Written by Paul Haggis and based on a short story by late boxing manager F.X. Toole, Million Dollar Baby struggled to land financing. In the end, Eastwood’s regular studio, Warner Bros., agreed to cover half of the roughly $25 million budget, with Lakeshore Entertainment picking up the rest.
Eastwood was uncertain whether Swank, an Oscar winner for 1999’s Boys Don’t Cry, had the right physical build. “She was like a feather,” Eastwood said back then. “But what happened is, she had this great work ethic.”
Indeed, the actress trained nearly five hours a day and gained 19 pounds. Amid the grueling regimen, Swank suffered a life-threatening staphylococcus infection on her foot, but to stay true to the character she didn’t tell Eastwood.

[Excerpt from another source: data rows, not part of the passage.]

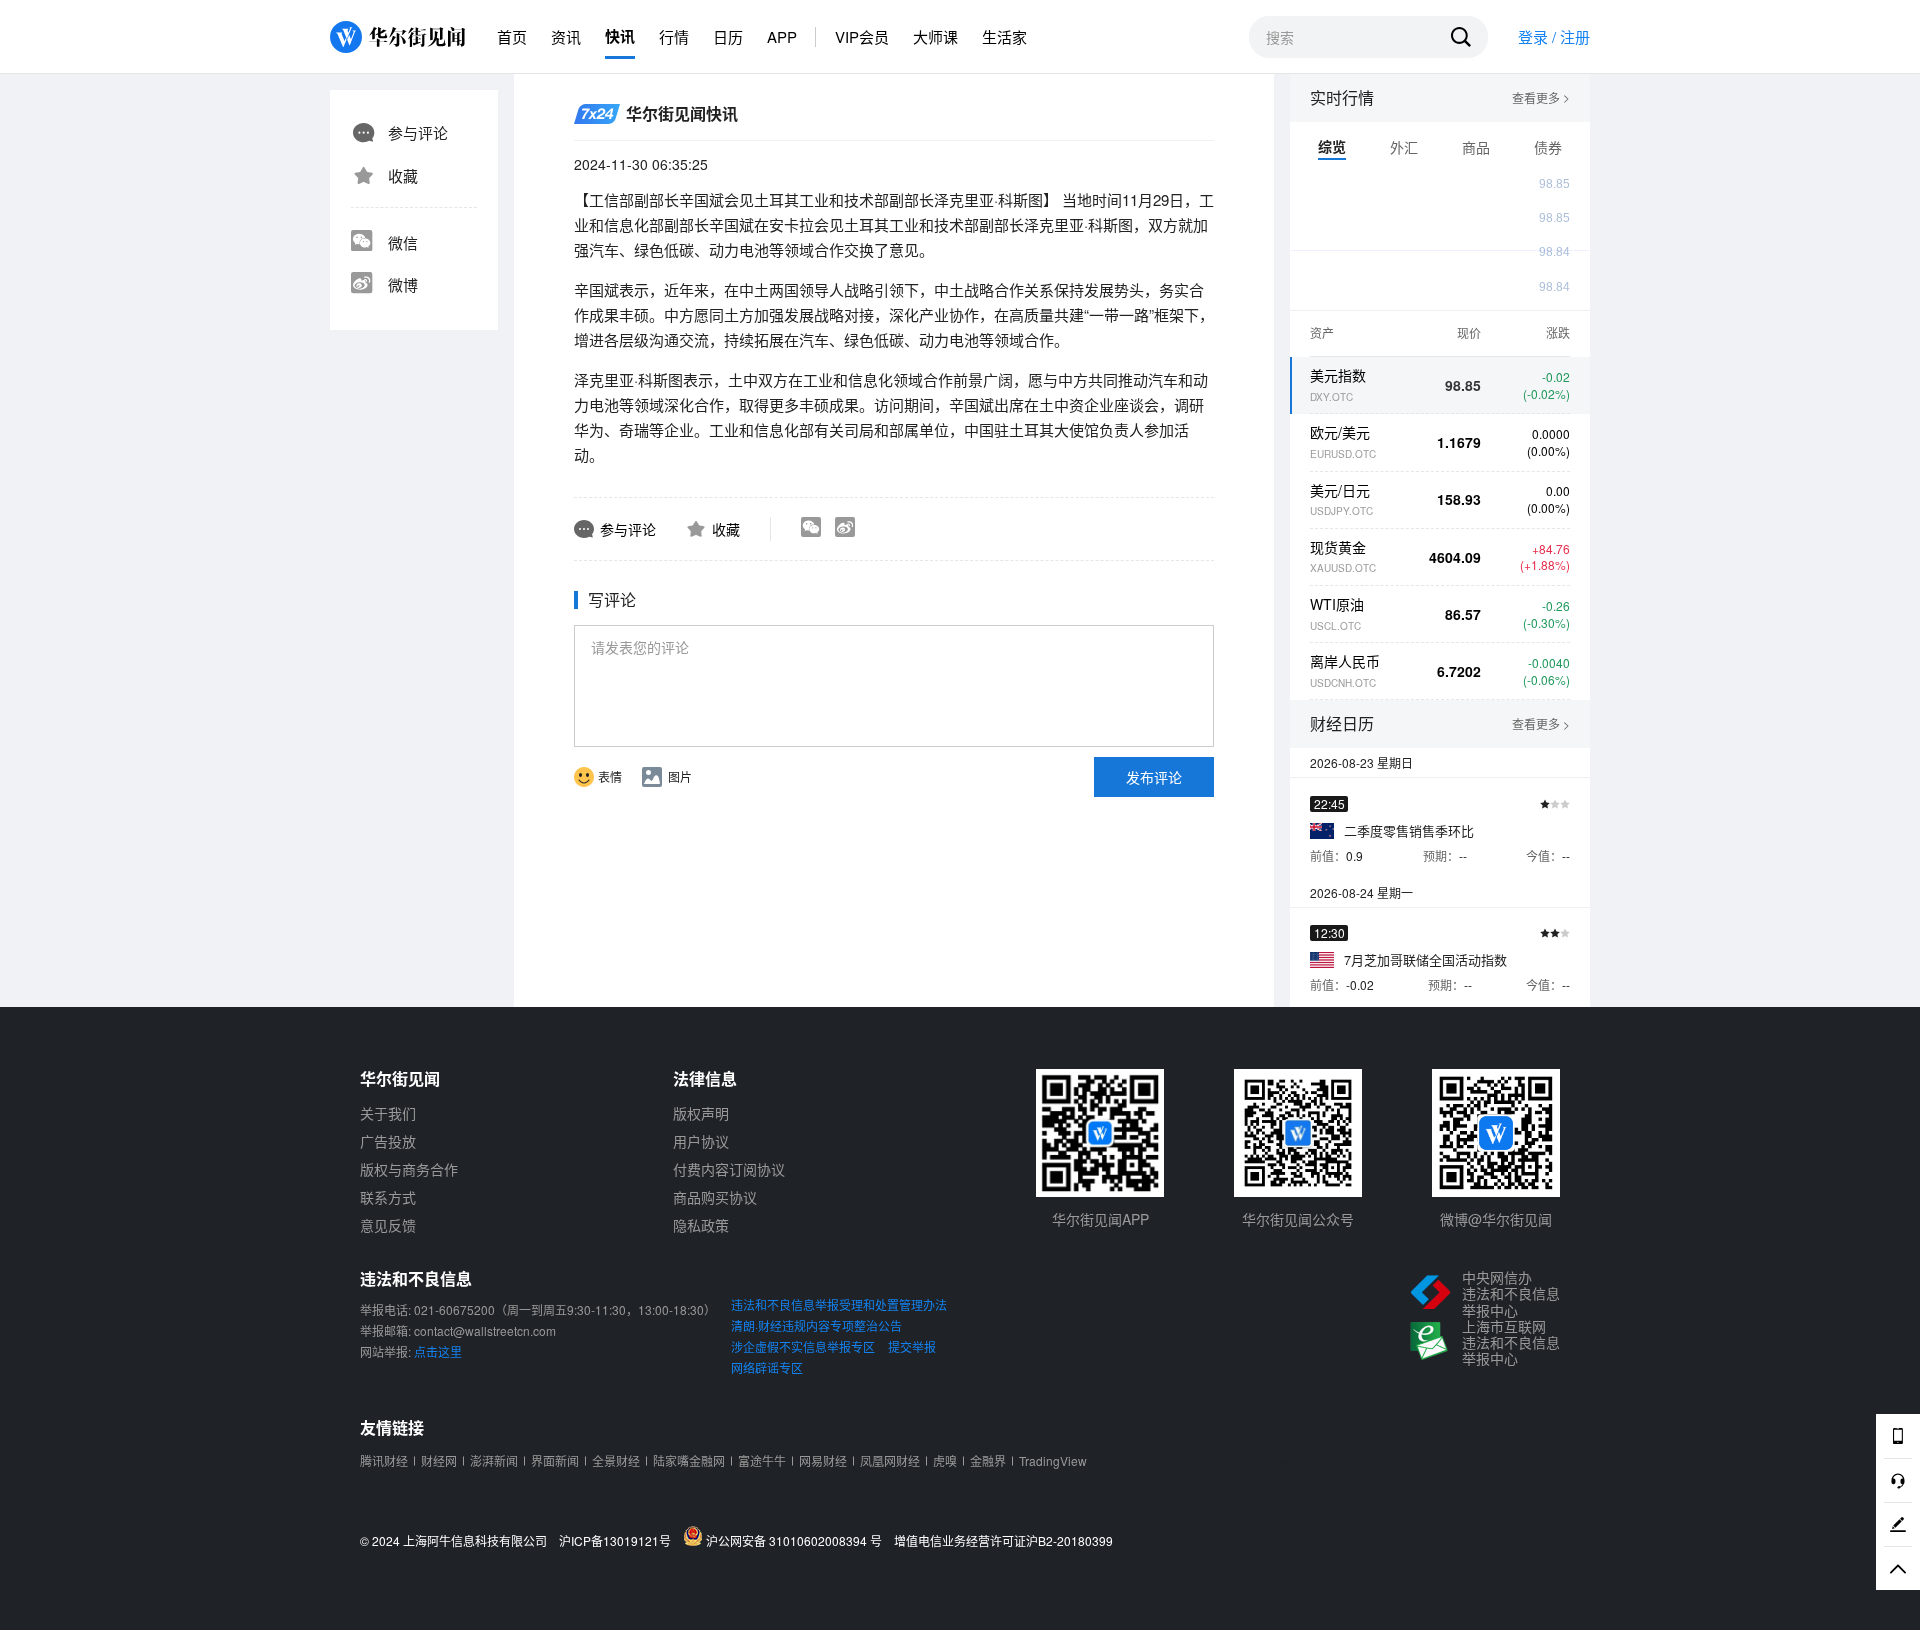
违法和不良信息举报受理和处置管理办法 (839, 1304)
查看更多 (1541, 98)
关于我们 (388, 1113)
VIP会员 (862, 36)
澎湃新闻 (494, 1460)
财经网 (439, 1460)
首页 (512, 36)
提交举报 (912, 1346)
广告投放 (388, 1141)
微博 (403, 284)
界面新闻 (555, 1460)
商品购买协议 (715, 1197)
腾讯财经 (384, 1460)
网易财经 (823, 1460)
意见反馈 (388, 1225)
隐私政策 (701, 1225)
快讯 (620, 36)
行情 (674, 36)
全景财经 (616, 1460)
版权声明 (701, 1113)
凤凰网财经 (890, 1460)
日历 (728, 36)
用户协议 (701, 1141)
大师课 (935, 36)
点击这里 (438, 1351)
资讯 (566, 36)
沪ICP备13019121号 (619, 1541)
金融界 (988, 1460)
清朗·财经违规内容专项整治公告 (816, 1325)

Executive producer Robert Lorenz recalls the challenge of creating packed crowds on the modest budget, with the team using lighting tricks and even inflatable movie extras. Eastwood impressed the crew with his efficient style, needing minimal takes and wrapping in July 2004 after just over a month. But Lorenz remembers that the studio had no intention of releasing it that year.

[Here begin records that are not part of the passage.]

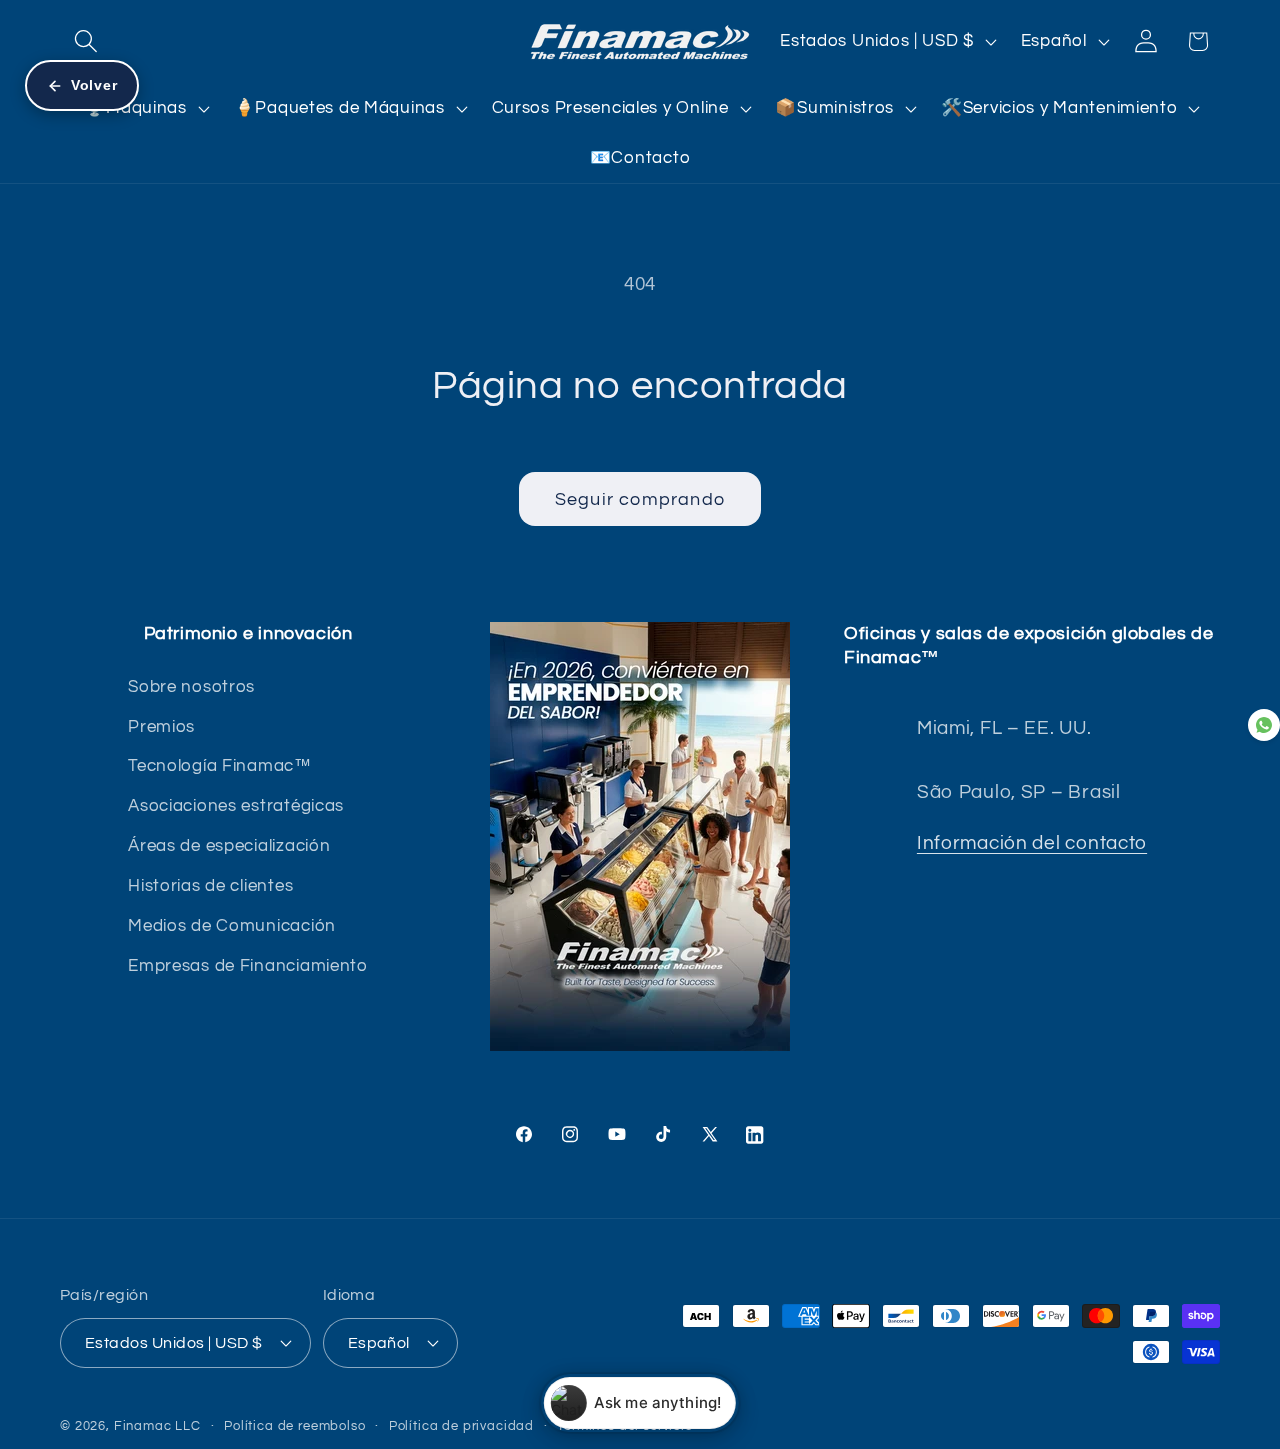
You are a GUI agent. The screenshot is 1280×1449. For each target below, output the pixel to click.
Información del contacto (1032, 843)
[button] (86, 41)
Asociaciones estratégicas (236, 807)
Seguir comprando (640, 499)
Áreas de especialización (229, 846)
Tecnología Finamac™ (220, 767)
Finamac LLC (157, 1425)
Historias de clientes (210, 886)
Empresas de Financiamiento (248, 966)
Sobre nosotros (191, 687)
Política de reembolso (295, 1425)
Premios (161, 727)
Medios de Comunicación (232, 926)
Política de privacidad (461, 1425)
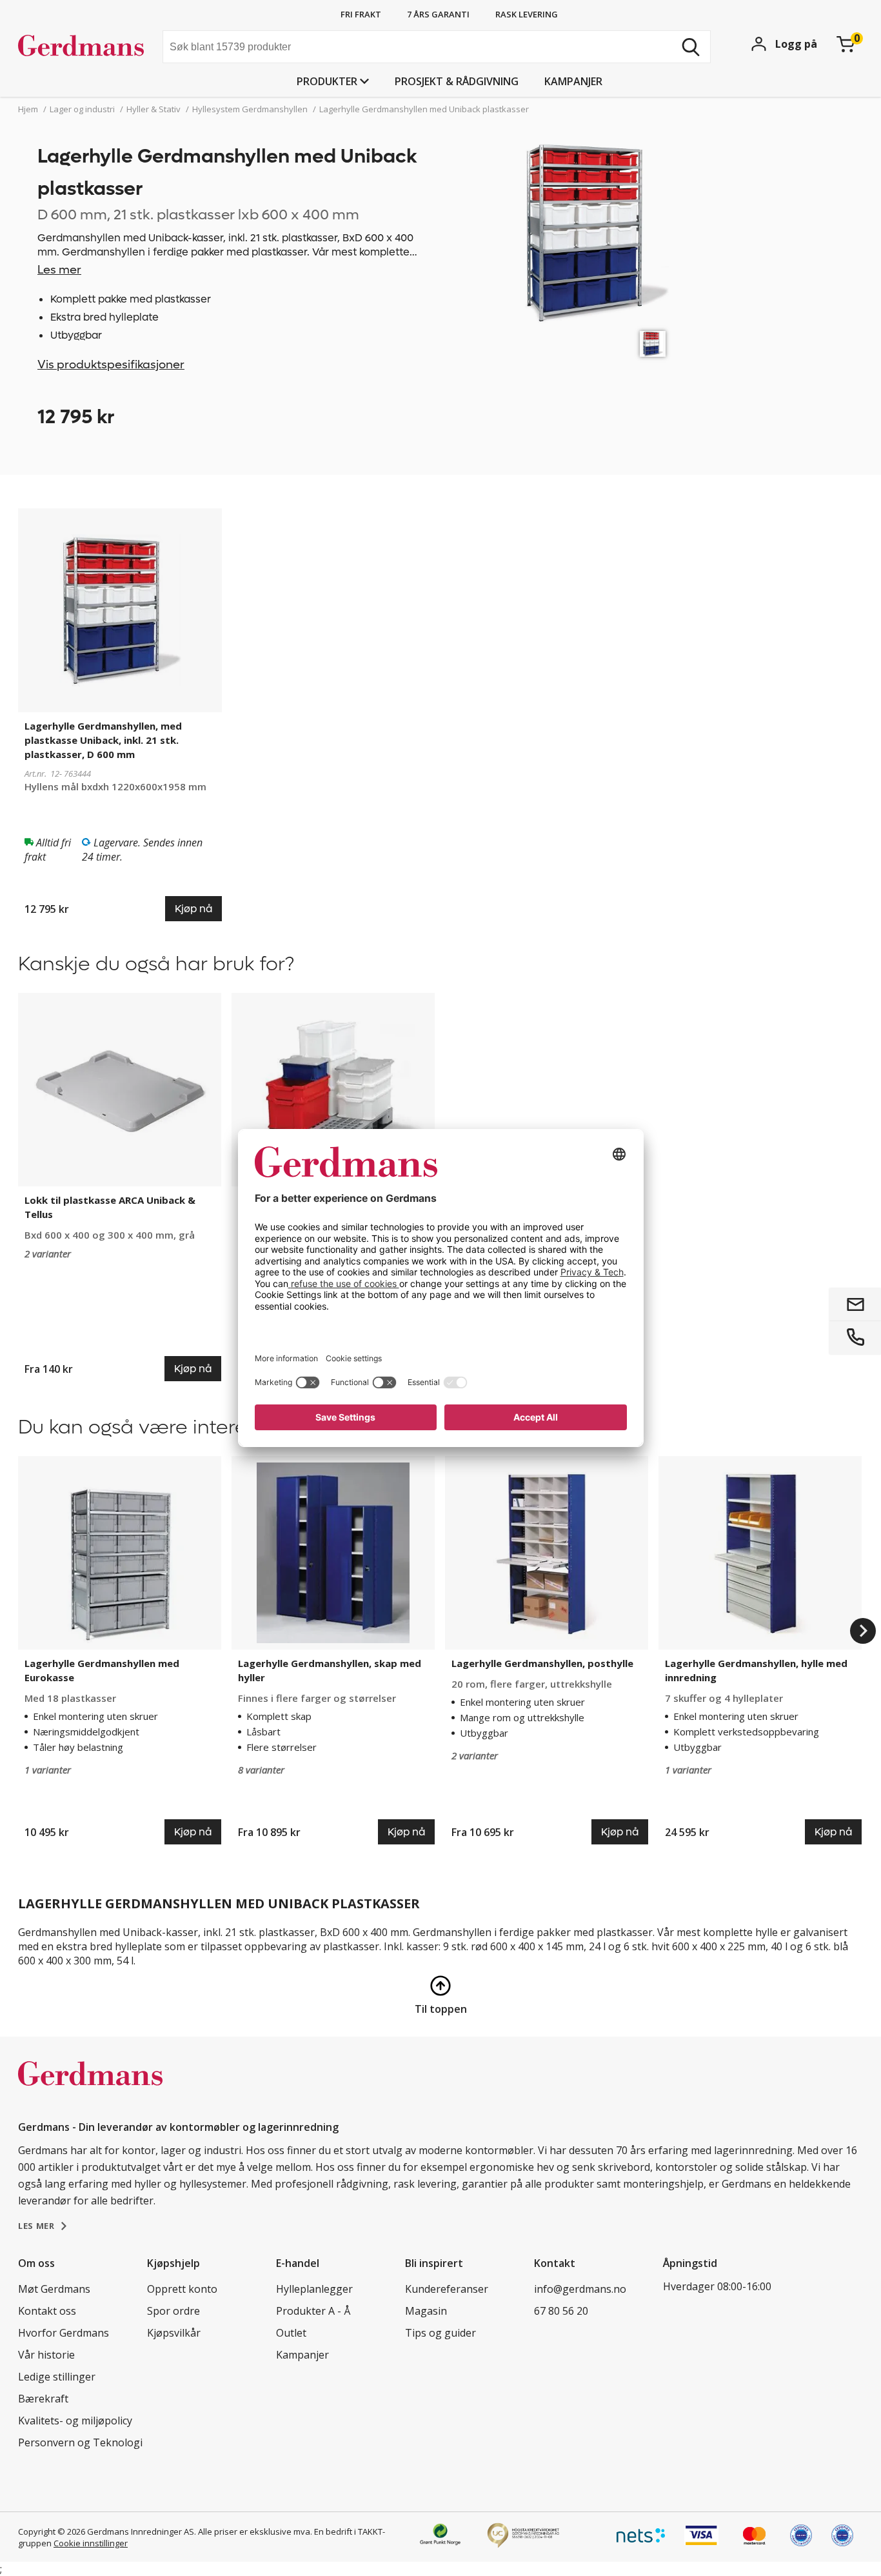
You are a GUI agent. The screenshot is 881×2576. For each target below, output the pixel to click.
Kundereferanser (446, 2289)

“They said, ‘We don’t have a campaign.’ Clint’s like, ‘That’s OK. Let’s just put it out,’” Lorenz tells The Hollywood Reporter. “That was a big part of its success because the critics hadn’t yet found a movie to champion that year.”
Warner Bros. released Million Dollar Baby on Dec. 15, 2004, and it collected $216 million worldwide, with THR’s review deeming it “that rarest of birds, an uplifting tragedy.” The use of euthanasia spurred debate, with some advocates pushing back against the notion that disability ends one’s life. Ultimately, the film’s humanity resonated, and it went on to win four Oscars, including best picture, director, actress and supporting actor for Morgan Freeman.
“I was not sure the film would capture its audience because of that,” actor V.J. Foster, who played a ref, says of the emotional ending. “And the fact that it did was just wonderful.” Foster, who would go on to appear in Eastwood’s 2006 feature Flags of Our Fathers, says of the legendary filmmaker, “He’s such a kind guy — really very approachable, friendly and down-to-earth.”
From the podium while accepting his Oscar for Million Dollar Baby, Eastwood, then 74 — and whose latest, Juror #2, is now in theaters — cracked, “I’m just a kid. I’ve got a lot of stuff to do yet.”